Document Type
Conference Proceeding
Publication Date
6-26-2019
Publication Title
Proceedings of the International Conference on Supercomputing
Abstract
N-body problems, such as simulating the motion of stars in a galaxy, are popularly solved using tree codes like Barnes-Hut. ChaNGa is a best-of-breed n-body platform that uses an asymptotically-efficient tree traversal strategy known as a dual-tree walk to quickly determine which bodies need to interact with each other to provide an accurate simulation result. However, this strategy does not work well on GPUs, due to the highly-irregular nature of the dual-tree algorithm. On GPUs, ChaNGa uses a hybrid strategy where the CPU performs the tree walk to determine which bodies interact while the GPU performs the force computation.
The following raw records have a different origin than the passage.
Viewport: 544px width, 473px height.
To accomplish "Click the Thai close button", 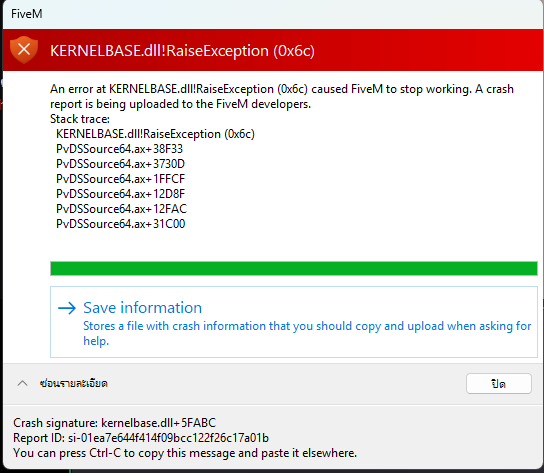I will [x=499, y=383].

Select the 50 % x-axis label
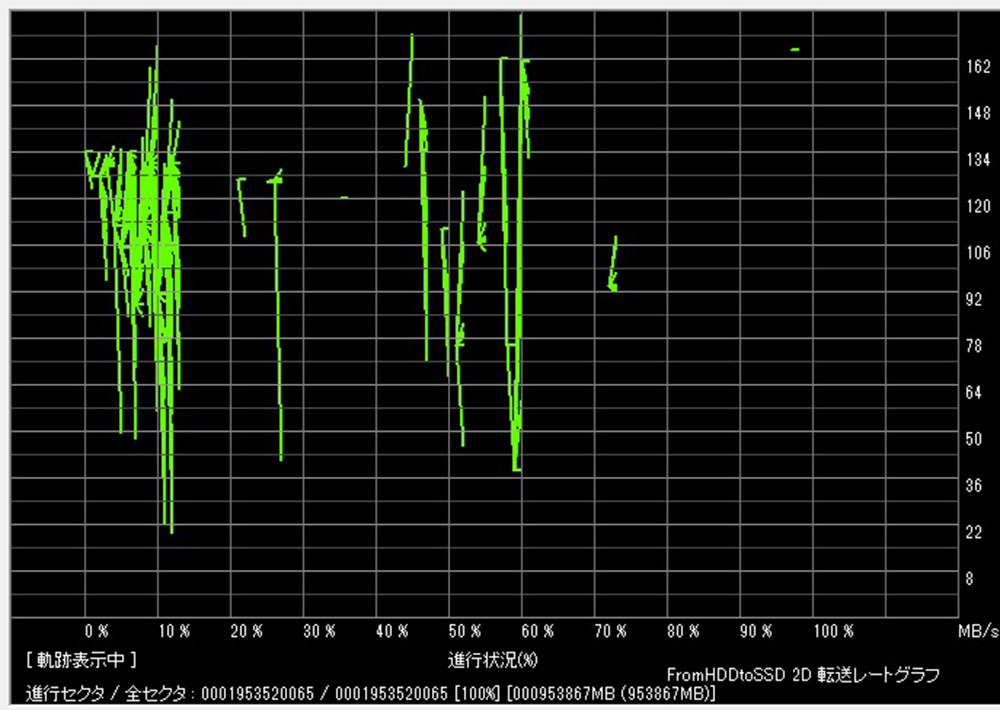[x=465, y=632]
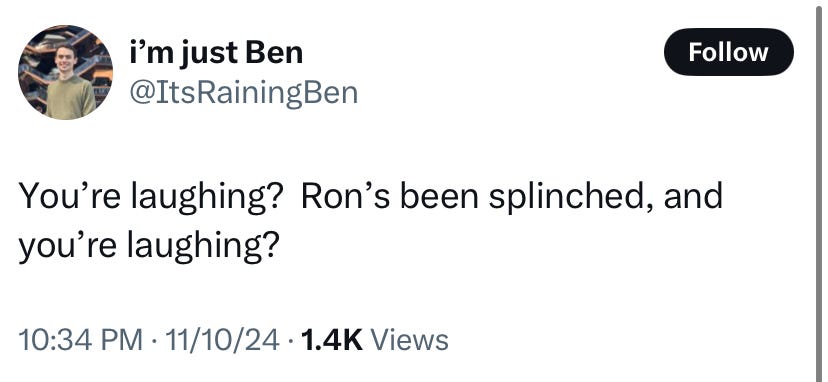Click the smiling face in the profile photo

click(x=65, y=58)
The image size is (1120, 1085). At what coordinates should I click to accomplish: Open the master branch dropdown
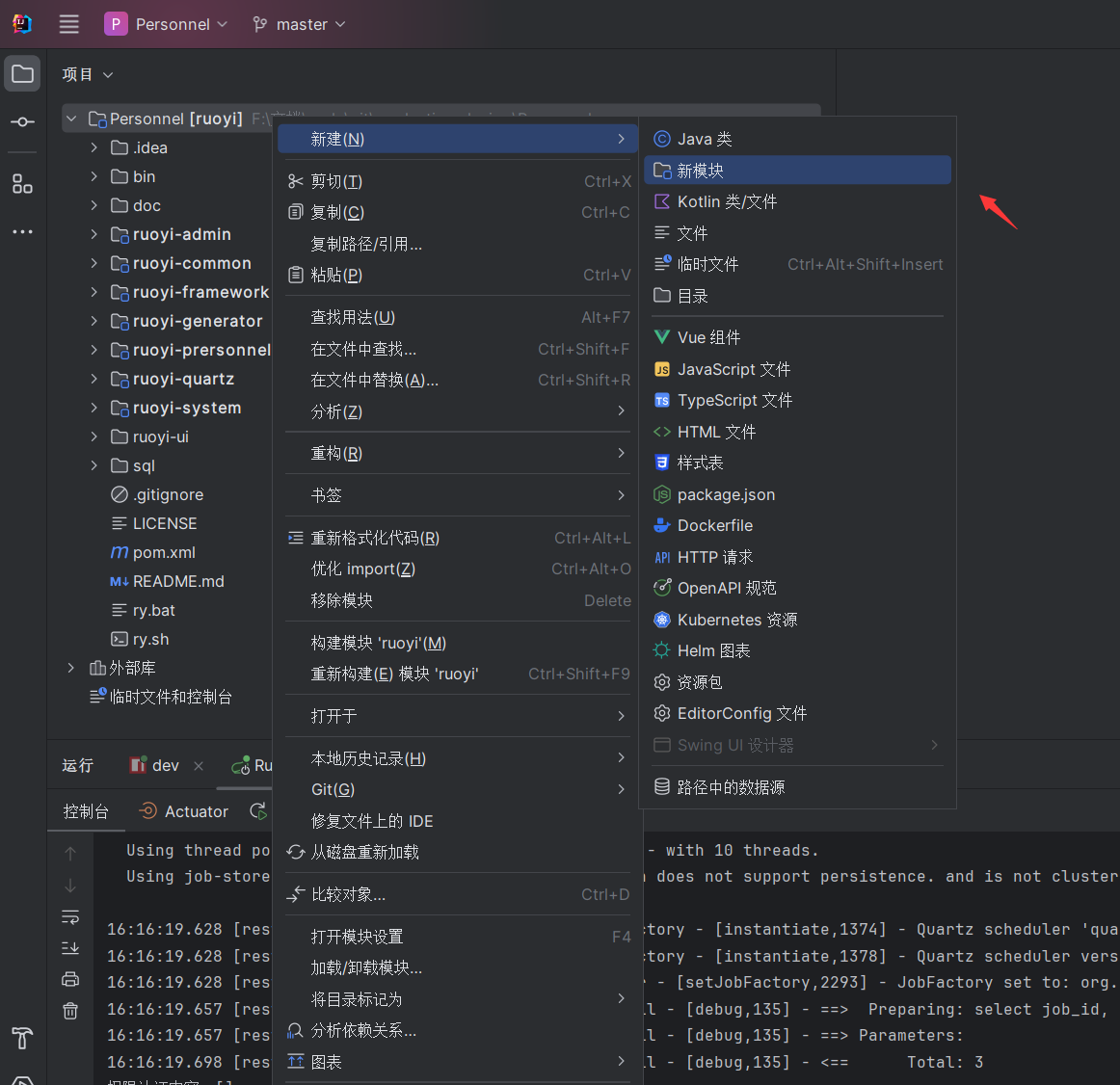(x=299, y=24)
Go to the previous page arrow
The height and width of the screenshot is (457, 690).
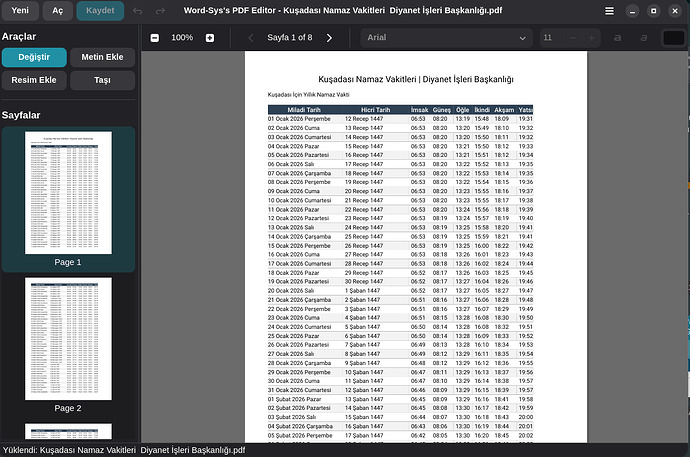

In this paper, we show that a highly-optimized single-tree walk approach is able to achieve better GPU performance by significantly accelerating the tree walk and reducing CPU/GPU communication. Our experiments show that this new design can achieve a 8.25× speedup over baseline ChaNGa using a one node, one process per node configuration.
Keywords
Distributed system, GPU, Heterogeneous system, N-body problems, Tree traversal
First Page
24
Last Page
34
DOI
10.1145/3330345.3330348
Recommended Citation
Liu, Jianqiao; Robson, Michael; Quinn, Thomas; and Kulkarni, Milind, "Efficient GPU Tree Walks for Effective Distributed N-Body Simulations" (2019). Computer Science: Faculty Publications, Smith College, Northampton, MA.
https://scholarworks.smith.edu/csc_facpubs/354
Comments
Archived as published.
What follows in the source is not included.